Waldemar Otto arbeitet weiter an seinem Denkmal. Die Serie seiner "Demonstranten" ist nun in der Galerie am Gendarmenmarkt zu sehen.

Michaela Nolte

Etwas grimmig schaut der „Große Alte Mann“. Mit skurril verschobenen Proportionen verleiht Waldemar Otto der Bronzefigur eine Verschrobenheit, deren freundlicher Witz auch Selbstironie verrät. Als einer von 532 Teilnehmern des Wettbewerbs für das „Freiheits- und Einheitsdenkmal“ hat Otto sich vom Debakel um dessen jähen Abbruch nicht beeindrucken lassen. In seinem Worpsweder Atelier arbeitet er weiter an der Serie seiner „Demonstranten“, die nun in der Galerie am Gendarmenmarkt (Taubenstr. 20, bis 22. November) zu sehen sind.

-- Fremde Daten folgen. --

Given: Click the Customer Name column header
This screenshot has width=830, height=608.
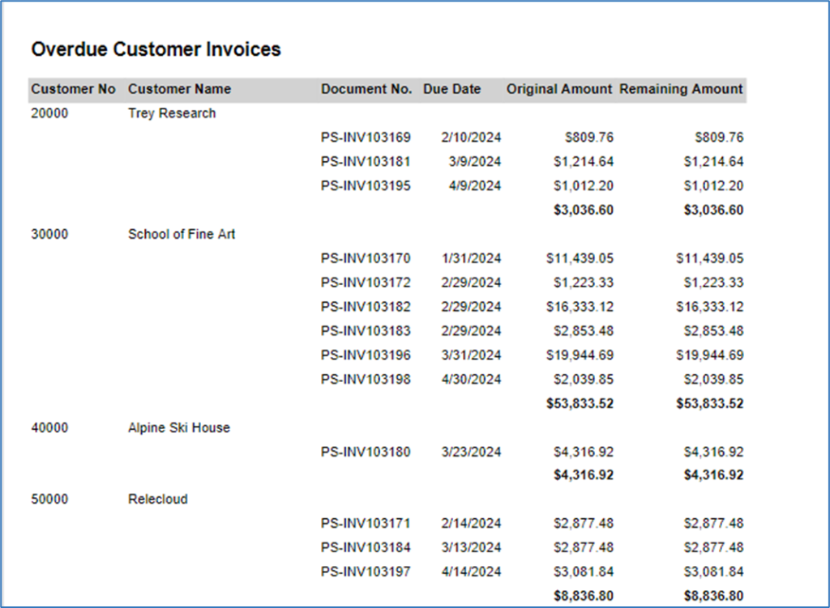Looking at the screenshot, I should click(x=179, y=89).
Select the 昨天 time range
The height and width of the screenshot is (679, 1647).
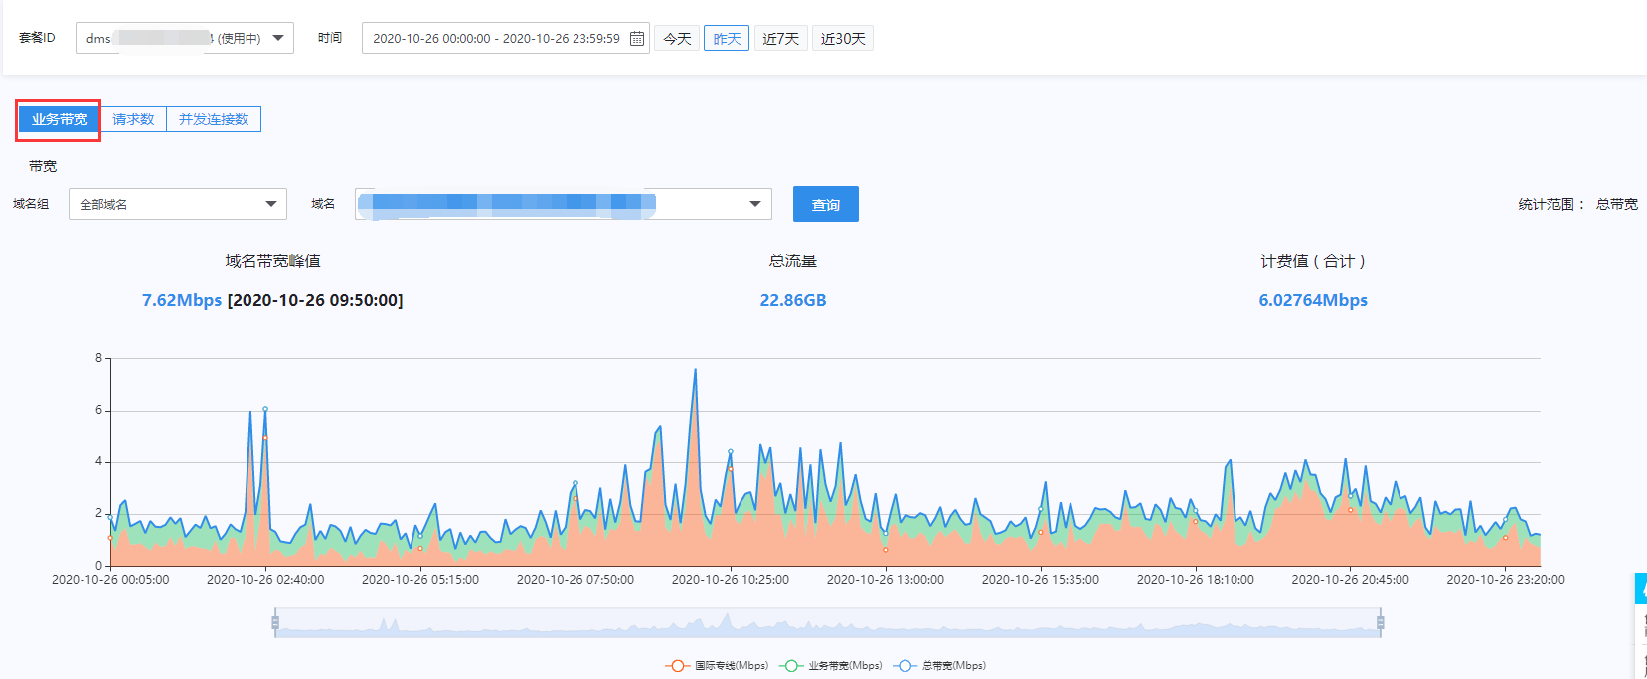click(x=727, y=39)
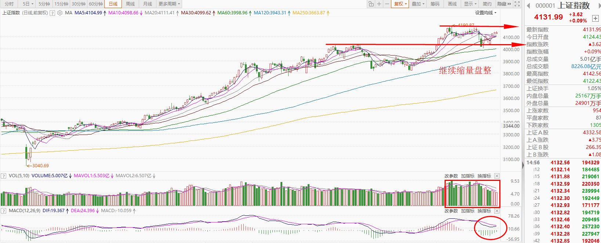Image resolution: width=601 pixels, height=243 pixels.
Task: Click the lock icon in chart toolbar
Action: [371, 4]
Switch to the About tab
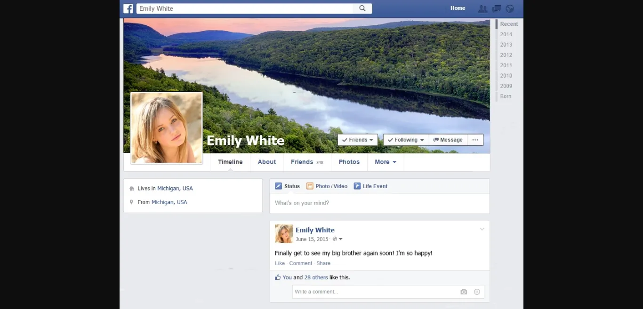 [266, 162]
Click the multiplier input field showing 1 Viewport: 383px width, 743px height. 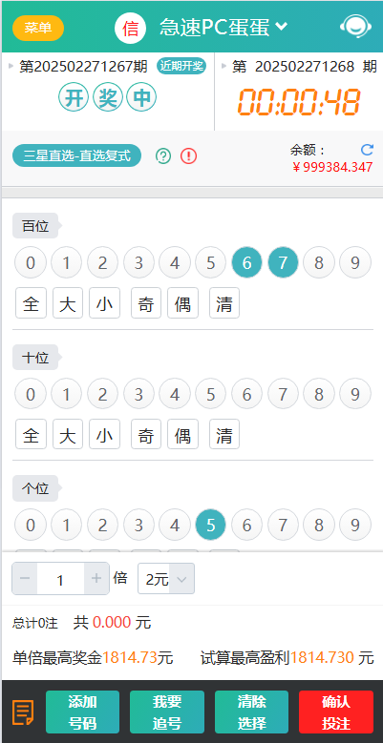point(61,579)
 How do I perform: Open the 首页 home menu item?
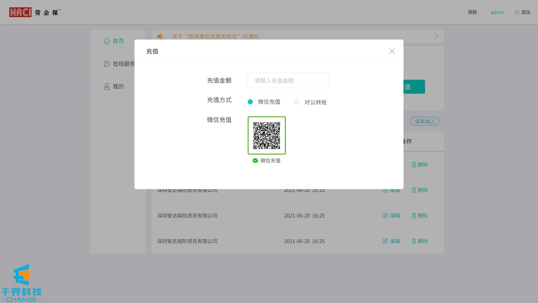click(118, 41)
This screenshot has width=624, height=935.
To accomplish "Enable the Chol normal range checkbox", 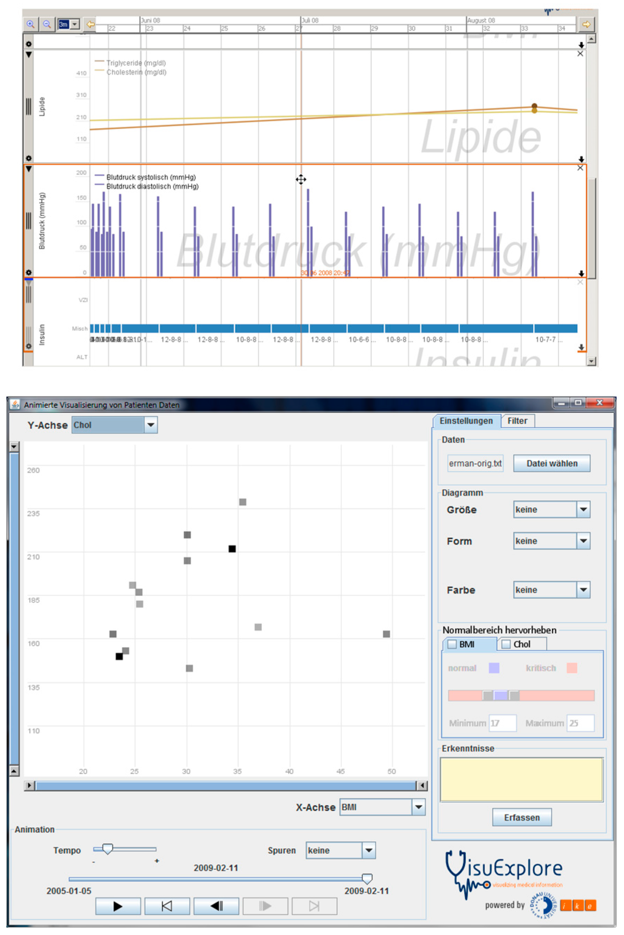I will point(506,644).
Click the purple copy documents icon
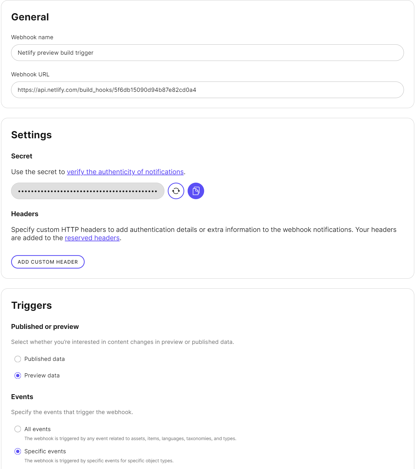415x469 pixels. pyautogui.click(x=196, y=191)
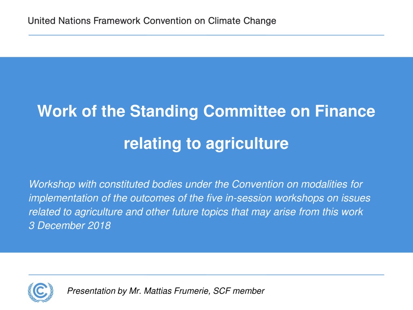Click the words 'Climate Change' in header
The image size is (413, 310).
pyautogui.click(x=242, y=21)
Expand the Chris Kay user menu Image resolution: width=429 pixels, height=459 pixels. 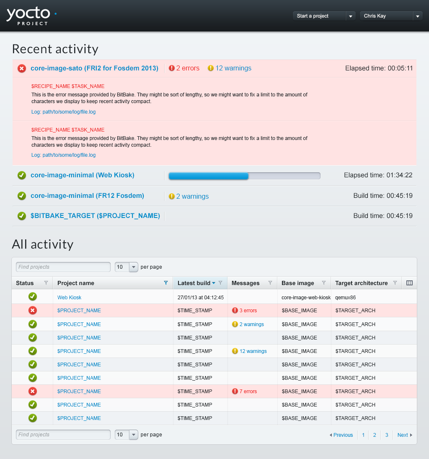[391, 16]
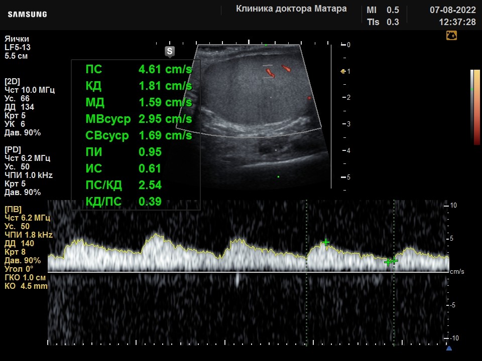Click the orange image-store icon at top right
The height and width of the screenshot is (361, 482).
point(451,36)
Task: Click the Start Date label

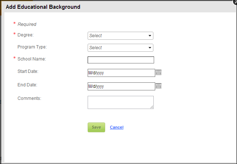Action: pyautogui.click(x=28, y=71)
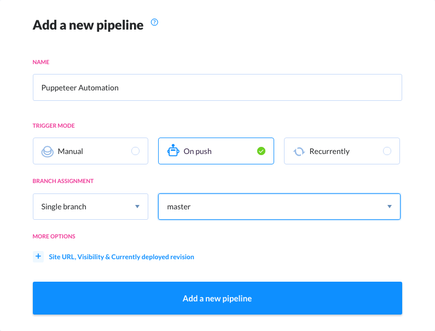Select the Recurrently radio button

point(387,151)
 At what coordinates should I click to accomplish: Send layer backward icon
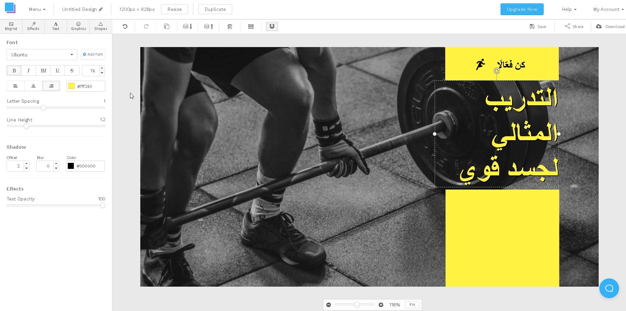click(188, 27)
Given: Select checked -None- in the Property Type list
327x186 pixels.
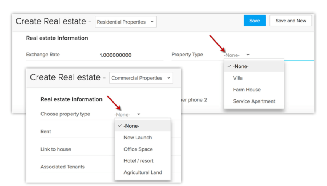Looking at the screenshot, I should point(254,66).

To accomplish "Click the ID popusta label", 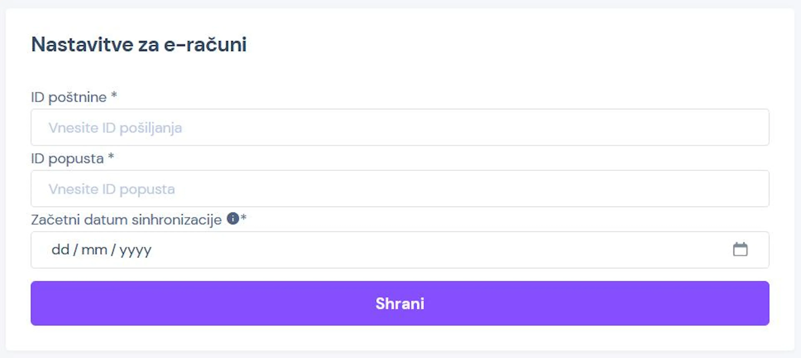I will click(x=67, y=158).
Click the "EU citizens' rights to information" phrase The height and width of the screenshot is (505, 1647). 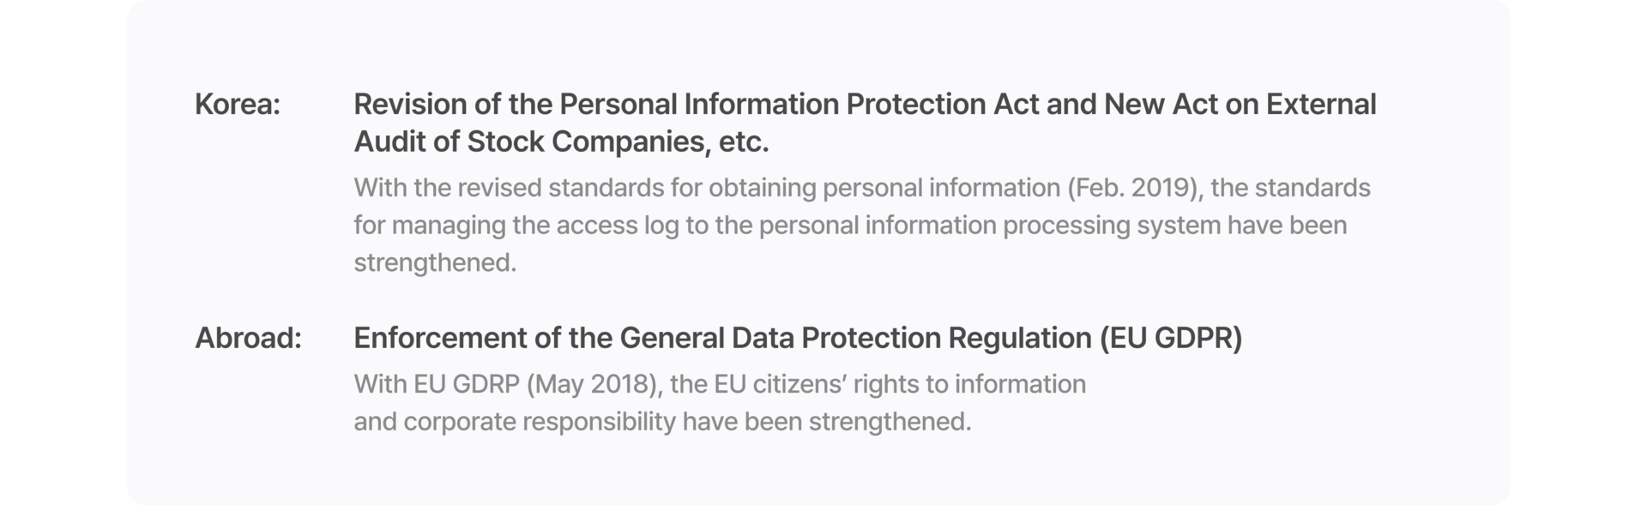coord(900,384)
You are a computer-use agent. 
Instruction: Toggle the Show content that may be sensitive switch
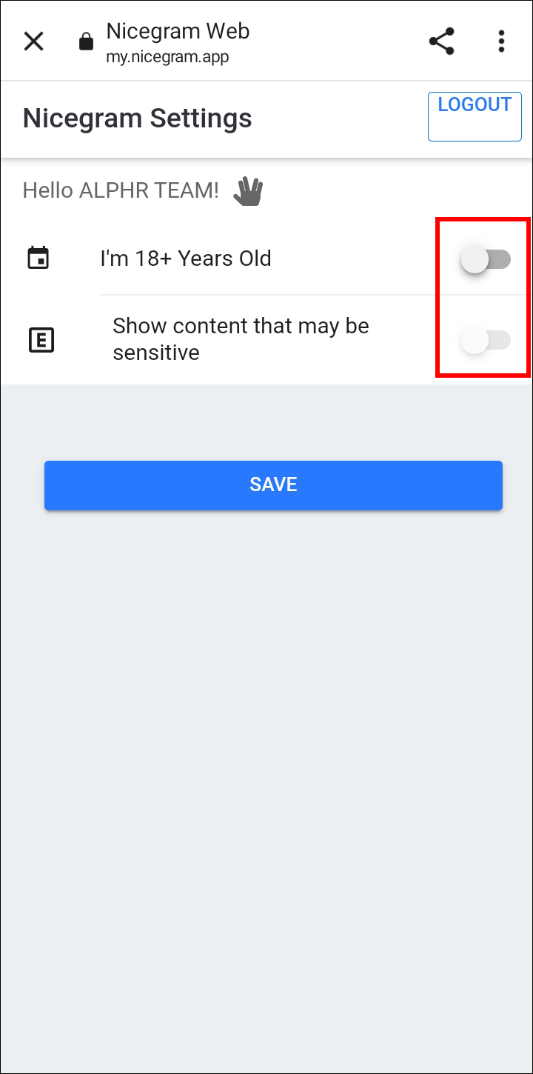click(x=486, y=340)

Der Plan zeigt einen Bogen, welcher der Stadtschloss-Fassade etwa bis zur Höhe des Portals vorgelagert ist. An seinem Fuß tummeln sich links und rechts allerlei Frauen mit Kerzen und Demonstranten mit Plakaten, denen die Losungen der friedlichen Revolution von 1989 eingeritzt sind. Durch Einladung weiterer Bildhauer aus allen Teilen Deutschlands, die sich der realistischen Figur verpflichtet fühlen und die sein Skulpturenprogramm ergänzen sollten, wollte Otto den Einheitsgedanken betonen.

Die Ausstellung präsentiert 14 „Demonstranten“ als frei stehende Bronzeplastiken (3200-5200 Euro). Im extremen Spiel von konvexen und konkaven Formungen biegen und krümmen sich die Figuren zu anrührenden Menschen, deren Weltgefüge aus dem Lot geraten ist. Ottos Bildnisse entfalten mit ihren überdehnten Körpern, der glatten Oberflächengestaltung und ihren subtilen Brüchen einen Realismus, der solide zwischen Erkennen und Erkenntnis siedelt. In der Summe der Bronzereliefs „Szenarium Alexanderplatz“ und „Großes Szenarium Nikolaikirche Leipzig“ (9800/24 000 Euro) formieren sie sich jedoch zum rührseligen Pathos. Im Kontext eines nationalen Denkmals wirkt das altbacken; tritt doch die gelehrsame Huldigung an die Stelle einer zeitgemäß künstlerischen Transformation.